Некоторое время они молча шли в темноте. Звезды мерцали на почти черном небосводе, и куда ни оглянись, всюду вокруг они видели только различные оттенки черного и серого.
Немного спустя Пагель опять заговорил. Ему пришла в голову одна мысль и как нельзя более кстати. Ибо он чувствовал, что педант Штудман с его замашками гувернера злится на нерешительного приказчика, у которого и в мыслях и в чувствах полная неразбериха, и Пагель возымел желание примирить Штудмана с отцом славной Зофи.
— А вообще, Штудман, — сказал он, — господин Ковалевский очень беспокоится об уборке. Он говорит, что упущены три недели.
— Верно! — подтвердил приказчик.
— Нечего сказать, весело, — проворчал Штудман.
— Ковалевский говорит, надо поскорее достать людей. А господин ротмистр потерпел в Берлине крах (еще один человек потерпел в Берлине крах слышите, Штудман!), вот Ковалевский и говорит, что необходимо получить уборочную команду из тюрьмы.
— Я говорю?.. — с удивлением спросил Ковалевский.
— Да, мне ваша дочь сегодня рассказывала. А тюрьма уже почти опустела, столько оттуда отправили уборочных команд, вот Ковалевский и говорит, что надо поспешить, не то на нашу долю никого не останется.
— Я говорю?.. — спросил старик с еще большим удивлением.
— Да, — сказал Штудман, — я уже говорил с господином ротмистром. Но он думает, что это обойдется слишком дорого. Кроме того, арестанты ничего не смыслят в полевых работах. А вы, Ковалевский, значит, считаете, что их надо взять?
— Я? Нет, барин. Ведь это же все преступники.
— Правильно: воры.
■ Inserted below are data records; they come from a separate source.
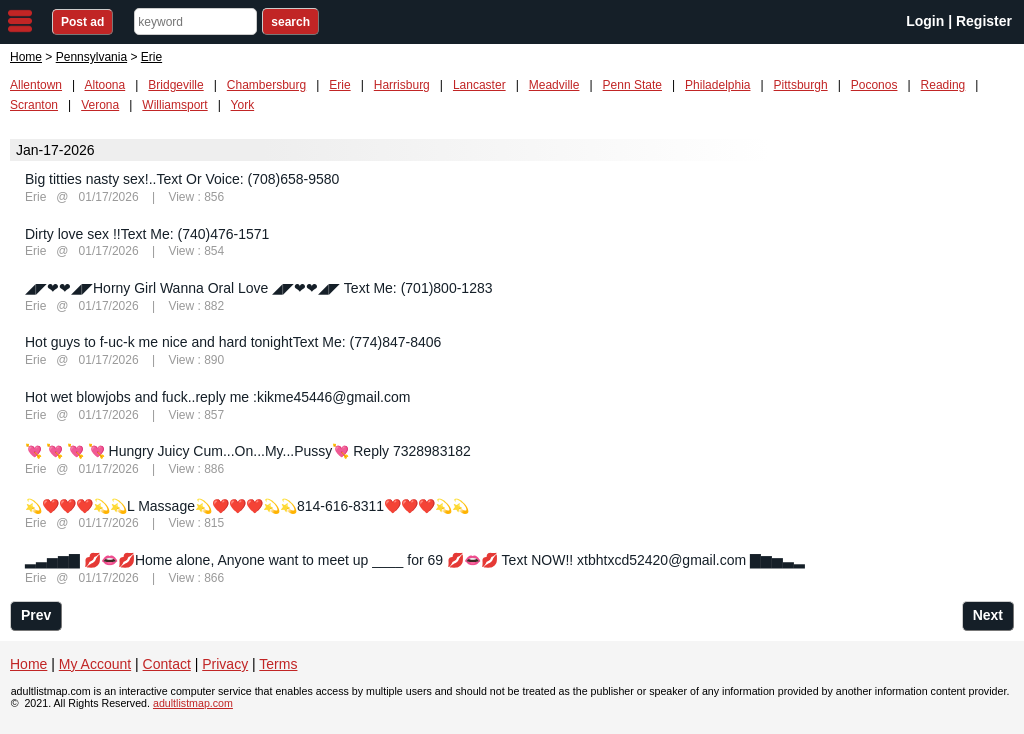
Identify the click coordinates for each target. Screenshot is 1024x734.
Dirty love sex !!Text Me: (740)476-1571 (147, 234)
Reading (943, 85)
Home (26, 57)
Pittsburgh (801, 85)
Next (988, 615)
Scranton (34, 105)
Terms (278, 664)
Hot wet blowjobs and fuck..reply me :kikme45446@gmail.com (217, 397)
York (243, 105)
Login (925, 21)
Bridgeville (175, 85)
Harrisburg (402, 85)
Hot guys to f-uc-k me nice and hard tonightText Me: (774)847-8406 (233, 342)
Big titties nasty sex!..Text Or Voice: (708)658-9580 (182, 179)
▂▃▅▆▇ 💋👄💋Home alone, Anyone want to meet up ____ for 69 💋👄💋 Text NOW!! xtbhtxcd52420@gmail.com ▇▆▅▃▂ (415, 560)
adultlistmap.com (193, 703)
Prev (36, 615)
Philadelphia (717, 85)
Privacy (225, 664)
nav (20, 21)
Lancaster (479, 85)
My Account (95, 664)
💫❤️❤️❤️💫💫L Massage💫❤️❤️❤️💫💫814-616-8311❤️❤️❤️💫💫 (247, 506)
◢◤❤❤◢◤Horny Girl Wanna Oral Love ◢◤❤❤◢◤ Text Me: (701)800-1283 (259, 288)
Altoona (105, 85)
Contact (167, 664)
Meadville (554, 85)
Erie (339, 85)
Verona (100, 105)
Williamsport (174, 105)
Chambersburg (266, 85)
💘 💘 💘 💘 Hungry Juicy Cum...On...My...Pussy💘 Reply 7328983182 (248, 451)
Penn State (632, 85)
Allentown (36, 85)
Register (984, 21)
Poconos (874, 85)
Но господин Пагель говорит, будто вы ему сказали…
— Его дочь, Штудман, Зофи…
— Ну, ваша дочь. А вашей дочери, верно, вы говорили…
— Я говорил?..
— Пожалуйста, не прикидывайтесь дурачком. Я больше вас беспокоить не буду. — Он сделал несколько шагов, остановился и спросил очень сердито: Далеко нам еще идти?